**Saved data entries**
•••••
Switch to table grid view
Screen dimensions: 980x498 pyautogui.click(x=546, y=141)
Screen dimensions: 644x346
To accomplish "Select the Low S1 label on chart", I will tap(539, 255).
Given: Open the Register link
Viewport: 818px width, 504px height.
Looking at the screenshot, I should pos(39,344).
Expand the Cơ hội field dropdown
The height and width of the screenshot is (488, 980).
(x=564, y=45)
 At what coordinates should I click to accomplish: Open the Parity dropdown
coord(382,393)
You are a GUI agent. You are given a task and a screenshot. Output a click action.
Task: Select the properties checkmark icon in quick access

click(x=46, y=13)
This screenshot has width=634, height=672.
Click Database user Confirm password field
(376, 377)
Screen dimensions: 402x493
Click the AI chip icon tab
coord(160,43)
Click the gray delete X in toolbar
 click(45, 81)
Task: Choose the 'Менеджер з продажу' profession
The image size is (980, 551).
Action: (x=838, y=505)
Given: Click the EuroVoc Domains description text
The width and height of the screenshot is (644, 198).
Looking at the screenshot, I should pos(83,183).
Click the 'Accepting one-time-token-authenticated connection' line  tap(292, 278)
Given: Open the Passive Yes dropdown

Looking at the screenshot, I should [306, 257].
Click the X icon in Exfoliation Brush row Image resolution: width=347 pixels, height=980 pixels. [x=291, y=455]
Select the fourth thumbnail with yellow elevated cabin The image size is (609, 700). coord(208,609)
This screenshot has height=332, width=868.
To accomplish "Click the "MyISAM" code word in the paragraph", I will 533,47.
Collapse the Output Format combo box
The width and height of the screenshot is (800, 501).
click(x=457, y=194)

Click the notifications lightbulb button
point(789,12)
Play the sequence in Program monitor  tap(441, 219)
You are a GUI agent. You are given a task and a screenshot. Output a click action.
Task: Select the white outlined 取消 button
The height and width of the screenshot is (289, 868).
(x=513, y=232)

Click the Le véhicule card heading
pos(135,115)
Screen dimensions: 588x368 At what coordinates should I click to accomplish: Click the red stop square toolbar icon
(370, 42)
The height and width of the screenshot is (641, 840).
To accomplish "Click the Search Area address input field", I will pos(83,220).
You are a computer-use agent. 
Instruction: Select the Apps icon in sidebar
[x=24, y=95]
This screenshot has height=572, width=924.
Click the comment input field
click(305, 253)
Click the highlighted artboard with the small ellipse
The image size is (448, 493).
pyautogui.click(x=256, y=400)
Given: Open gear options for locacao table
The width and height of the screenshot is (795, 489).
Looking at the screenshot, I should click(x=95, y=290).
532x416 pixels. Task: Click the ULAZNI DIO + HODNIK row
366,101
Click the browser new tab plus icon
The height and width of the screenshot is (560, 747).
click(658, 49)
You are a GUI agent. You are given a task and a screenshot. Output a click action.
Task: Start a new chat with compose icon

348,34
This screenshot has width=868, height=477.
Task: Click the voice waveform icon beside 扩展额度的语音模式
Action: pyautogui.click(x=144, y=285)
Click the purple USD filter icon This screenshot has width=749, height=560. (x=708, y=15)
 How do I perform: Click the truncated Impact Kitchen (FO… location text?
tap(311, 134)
•••••
**What the exercise asks**
The response must hold only the lines above from the line with "The width and height of the screenshot is (800, 501)." through the line with "You are a computer-use agent.", each copied exactly, both ends kept.

**Written response**
The width and height of the screenshot is (800, 501).
click(x=457, y=194)

Click the notifications lightbulb button
point(789,12)
Play the sequence in Program monitor  tap(441, 219)
You are a GUI agent. You are given a task and a screenshot. Output a click action.
Task: Select the white outlined 取消 button
The height and width of the screenshot is (289, 868).
(x=513, y=232)

Click the Le véhicule card heading
pos(135,115)
Screen dimensions: 588x368 At what coordinates should I click to accomplish: Click the red stop square toolbar icon
(370, 42)
The height and width of the screenshot is (641, 840).
To accomplish "Click the Search Area address input field", I will pos(83,220).
You are a computer-use agent. 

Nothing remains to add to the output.